Henan is a northwest province in China and He Nan Flavor celebrates the food found in the night markets of Zhengzhou, the capital city. Forget about typical Cantonese fare, this is a bold stuff that reflects Henan’s Middle Eastern and Sichuan influences.

The first dish I tried was the “Pancake with Pork” which just that — a crispy, griddled hot-cake dotted with sesame seeds and stuffed with anise tinged minced pork and cilantro. Not a bad treat for $2!

Next up was a dish called “Spicy Chicken Hui Mei” which was just remarkable. A huge bowl filled with hand pulled, chewy, wide noodles covered with stewed chicken. These noodles come lathered in a sauce of red chili oil, Sichuan peppercorns, tiger lily bulbs and cumin seeds. It was a taste explosion. While the chili oil added a satisfying burn, the Sichuan peppercorns have a narcotic, numbing effect and great flavor — but it is the earthiness of the cumin seeds layered against those pleasantly chewy noodles and stewed chicken that makes the dish something to dream about on a cold, winter day.

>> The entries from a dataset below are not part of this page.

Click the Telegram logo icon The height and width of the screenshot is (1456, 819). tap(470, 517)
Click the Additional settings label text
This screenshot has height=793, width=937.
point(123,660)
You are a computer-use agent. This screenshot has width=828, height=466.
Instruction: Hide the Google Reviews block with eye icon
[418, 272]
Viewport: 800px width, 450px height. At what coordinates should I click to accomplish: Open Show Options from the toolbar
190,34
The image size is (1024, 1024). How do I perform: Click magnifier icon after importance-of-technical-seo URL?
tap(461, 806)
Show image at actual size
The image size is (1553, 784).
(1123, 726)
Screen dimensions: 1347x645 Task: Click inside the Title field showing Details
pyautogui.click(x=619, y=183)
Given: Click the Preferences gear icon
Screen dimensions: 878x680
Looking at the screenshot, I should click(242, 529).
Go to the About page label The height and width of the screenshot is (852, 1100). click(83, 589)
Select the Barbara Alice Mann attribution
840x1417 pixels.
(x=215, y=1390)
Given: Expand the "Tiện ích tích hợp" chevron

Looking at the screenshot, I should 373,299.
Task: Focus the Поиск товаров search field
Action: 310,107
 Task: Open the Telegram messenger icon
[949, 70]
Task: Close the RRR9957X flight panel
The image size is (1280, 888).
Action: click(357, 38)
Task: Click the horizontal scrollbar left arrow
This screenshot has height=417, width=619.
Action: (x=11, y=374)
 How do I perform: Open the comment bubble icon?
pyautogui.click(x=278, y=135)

On further visits, I tried the Lamb with Lo Mein Soup — which was those same amazing noodles in a milky broth redolent of lamb and an under tone of anise. Powerfully addictive. I also tried their boiled dumplings which come 15 to an order!!!! No dish here tops out over $6 and it is a generally clean and cheerful place with attentive owners who have a real pride and seem genuinely happy that you have decided to dine with them. On the wall there is a photo of a dish called “Big Tray of Chicken” — I will be back!